Task objective:
Repeat only the stretch of lines below that runs from the line with "Task: Click the SA logo in the status bar" through the line with "Open Luke Burdsall's profile picture", unaltered.

Records contained in a dataset:

──────────────────────────────

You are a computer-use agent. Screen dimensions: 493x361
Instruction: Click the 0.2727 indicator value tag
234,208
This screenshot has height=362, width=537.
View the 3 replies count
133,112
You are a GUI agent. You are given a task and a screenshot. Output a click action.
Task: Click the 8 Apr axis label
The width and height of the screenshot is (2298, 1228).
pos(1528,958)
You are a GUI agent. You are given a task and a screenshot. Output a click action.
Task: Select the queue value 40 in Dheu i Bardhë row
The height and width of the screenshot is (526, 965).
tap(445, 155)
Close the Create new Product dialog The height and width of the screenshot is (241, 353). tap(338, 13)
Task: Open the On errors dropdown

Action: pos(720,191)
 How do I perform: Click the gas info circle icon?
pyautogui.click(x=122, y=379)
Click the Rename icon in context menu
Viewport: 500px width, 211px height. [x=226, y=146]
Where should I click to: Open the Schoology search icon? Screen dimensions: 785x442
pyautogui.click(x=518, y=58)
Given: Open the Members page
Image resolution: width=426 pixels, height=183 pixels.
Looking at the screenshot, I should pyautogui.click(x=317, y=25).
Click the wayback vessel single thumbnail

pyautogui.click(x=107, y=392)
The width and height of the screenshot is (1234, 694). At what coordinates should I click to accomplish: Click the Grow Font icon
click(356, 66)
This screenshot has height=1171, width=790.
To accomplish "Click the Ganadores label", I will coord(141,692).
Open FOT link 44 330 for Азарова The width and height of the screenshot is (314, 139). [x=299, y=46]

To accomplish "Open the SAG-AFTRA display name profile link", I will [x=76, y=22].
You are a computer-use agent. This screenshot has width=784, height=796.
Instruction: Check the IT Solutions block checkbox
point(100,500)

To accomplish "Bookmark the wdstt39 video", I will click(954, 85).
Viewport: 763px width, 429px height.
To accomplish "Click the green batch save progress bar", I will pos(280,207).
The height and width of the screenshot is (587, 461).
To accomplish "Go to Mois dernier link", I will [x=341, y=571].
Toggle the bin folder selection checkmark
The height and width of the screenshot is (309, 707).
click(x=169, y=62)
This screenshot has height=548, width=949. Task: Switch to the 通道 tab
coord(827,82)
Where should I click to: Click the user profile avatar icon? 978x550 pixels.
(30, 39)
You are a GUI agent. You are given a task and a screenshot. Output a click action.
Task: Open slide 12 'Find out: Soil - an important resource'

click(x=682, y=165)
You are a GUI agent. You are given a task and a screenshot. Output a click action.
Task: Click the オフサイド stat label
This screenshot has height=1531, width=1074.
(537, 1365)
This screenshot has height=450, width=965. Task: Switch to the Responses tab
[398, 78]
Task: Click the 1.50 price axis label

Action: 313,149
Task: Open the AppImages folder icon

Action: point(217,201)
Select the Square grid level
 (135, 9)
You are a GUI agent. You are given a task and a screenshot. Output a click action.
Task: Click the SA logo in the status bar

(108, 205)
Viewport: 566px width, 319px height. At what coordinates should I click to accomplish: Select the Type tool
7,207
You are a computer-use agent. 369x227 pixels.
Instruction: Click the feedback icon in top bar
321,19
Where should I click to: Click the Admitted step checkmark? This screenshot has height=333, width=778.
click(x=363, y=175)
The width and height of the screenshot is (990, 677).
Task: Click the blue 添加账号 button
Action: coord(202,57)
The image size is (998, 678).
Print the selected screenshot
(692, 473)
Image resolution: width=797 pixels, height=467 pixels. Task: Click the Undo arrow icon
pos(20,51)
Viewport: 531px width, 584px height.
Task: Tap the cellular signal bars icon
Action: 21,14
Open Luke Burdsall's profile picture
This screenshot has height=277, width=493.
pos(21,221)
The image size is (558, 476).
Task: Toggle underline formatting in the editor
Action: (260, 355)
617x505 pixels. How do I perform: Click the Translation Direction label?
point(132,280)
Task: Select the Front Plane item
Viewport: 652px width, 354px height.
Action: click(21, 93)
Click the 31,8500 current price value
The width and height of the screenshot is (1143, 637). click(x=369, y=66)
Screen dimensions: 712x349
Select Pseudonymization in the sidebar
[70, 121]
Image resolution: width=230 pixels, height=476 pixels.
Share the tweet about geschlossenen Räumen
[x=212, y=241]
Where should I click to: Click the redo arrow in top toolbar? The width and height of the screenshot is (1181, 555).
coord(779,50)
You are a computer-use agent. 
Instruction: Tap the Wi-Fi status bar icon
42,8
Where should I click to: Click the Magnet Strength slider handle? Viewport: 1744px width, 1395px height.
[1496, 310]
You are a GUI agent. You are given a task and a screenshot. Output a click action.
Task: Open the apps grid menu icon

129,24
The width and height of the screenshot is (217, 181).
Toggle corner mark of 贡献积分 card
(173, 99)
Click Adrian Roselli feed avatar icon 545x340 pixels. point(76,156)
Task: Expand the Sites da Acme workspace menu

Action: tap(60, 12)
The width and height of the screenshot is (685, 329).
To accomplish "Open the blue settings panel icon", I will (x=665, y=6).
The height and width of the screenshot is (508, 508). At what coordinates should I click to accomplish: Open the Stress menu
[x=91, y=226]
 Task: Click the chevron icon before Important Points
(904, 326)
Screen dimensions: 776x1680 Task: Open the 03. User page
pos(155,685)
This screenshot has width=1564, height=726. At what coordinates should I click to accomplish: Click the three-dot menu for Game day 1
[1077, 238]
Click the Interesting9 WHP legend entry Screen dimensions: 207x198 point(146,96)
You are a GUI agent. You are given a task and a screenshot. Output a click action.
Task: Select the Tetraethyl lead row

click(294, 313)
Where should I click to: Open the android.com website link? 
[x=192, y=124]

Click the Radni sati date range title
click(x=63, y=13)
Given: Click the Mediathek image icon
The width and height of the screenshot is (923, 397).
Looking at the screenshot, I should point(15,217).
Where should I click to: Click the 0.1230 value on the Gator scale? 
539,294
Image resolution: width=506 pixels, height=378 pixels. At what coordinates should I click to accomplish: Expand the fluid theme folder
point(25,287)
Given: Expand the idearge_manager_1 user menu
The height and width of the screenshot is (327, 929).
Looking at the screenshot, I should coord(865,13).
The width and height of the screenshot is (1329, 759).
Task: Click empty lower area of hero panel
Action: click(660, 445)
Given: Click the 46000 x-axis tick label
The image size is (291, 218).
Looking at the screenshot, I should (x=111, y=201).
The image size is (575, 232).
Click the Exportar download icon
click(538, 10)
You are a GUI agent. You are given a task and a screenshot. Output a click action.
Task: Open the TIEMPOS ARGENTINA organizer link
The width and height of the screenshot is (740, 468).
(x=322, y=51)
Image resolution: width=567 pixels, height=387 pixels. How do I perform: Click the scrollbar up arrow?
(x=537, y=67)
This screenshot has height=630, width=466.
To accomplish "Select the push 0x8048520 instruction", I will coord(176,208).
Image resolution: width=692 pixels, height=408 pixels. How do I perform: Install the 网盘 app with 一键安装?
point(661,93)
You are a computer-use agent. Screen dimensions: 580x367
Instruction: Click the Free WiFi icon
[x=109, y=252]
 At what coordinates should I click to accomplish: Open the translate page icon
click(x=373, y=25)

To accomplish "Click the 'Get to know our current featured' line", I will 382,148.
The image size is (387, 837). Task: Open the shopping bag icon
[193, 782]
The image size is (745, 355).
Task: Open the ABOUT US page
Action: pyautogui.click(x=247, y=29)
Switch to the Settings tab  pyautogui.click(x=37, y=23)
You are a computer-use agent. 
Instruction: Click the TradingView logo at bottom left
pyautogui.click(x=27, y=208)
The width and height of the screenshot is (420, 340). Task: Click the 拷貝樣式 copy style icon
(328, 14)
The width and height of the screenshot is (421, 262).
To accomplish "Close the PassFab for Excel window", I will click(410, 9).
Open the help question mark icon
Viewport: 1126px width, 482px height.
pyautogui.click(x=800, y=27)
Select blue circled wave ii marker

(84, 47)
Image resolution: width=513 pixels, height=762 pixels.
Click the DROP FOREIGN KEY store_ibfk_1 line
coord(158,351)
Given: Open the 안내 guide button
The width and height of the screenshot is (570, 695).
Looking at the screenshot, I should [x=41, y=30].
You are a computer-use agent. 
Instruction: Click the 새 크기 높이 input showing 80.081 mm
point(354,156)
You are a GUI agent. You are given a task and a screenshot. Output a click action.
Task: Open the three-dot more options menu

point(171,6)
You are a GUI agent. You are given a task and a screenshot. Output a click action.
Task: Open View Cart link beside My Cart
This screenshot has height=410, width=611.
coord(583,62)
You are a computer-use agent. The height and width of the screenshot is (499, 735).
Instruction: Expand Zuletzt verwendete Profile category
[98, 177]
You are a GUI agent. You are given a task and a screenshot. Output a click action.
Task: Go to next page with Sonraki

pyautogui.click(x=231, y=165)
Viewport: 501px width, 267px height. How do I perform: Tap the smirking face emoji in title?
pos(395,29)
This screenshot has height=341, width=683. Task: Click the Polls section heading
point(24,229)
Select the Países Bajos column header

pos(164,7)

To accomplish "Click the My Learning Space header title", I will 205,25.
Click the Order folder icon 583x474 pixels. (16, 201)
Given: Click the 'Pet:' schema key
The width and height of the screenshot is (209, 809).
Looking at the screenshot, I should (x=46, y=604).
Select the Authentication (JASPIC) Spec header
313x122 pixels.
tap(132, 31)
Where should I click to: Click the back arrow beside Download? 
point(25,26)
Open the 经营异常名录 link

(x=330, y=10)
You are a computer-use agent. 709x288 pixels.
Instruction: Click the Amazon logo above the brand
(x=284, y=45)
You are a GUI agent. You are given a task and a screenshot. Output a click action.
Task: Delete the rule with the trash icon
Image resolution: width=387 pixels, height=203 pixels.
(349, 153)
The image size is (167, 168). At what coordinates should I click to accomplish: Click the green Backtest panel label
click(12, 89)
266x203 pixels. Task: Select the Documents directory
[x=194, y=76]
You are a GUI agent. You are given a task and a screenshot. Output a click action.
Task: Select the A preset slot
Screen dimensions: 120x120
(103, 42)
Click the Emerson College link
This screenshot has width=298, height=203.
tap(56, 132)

──────────────────────────────

Solution below:
Task: Click the SA logo in the status bar

(108, 205)
Viewport: 566px width, 319px height. At what coordinates should I click to accomplish: Select the Type tool
7,207
You are a computer-use agent. 369x227 pixels.
Instruction: Click the feedback icon in top bar
321,19
Where should I click to: Click the Admitted step checkmark? This screenshot has height=333, width=778.
click(x=363, y=175)
The width and height of the screenshot is (990, 677).
Task: Click the blue 添加账号 button
Action: coord(202,57)
The image size is (998, 678).
Print the selected screenshot
(692, 473)
Image resolution: width=797 pixels, height=467 pixels. Task: Click the Undo arrow icon
pos(20,51)
Viewport: 531px width, 584px height.
Task: Tap the cellular signal bars icon
Action: 21,14
Open Luke Burdsall's profile picture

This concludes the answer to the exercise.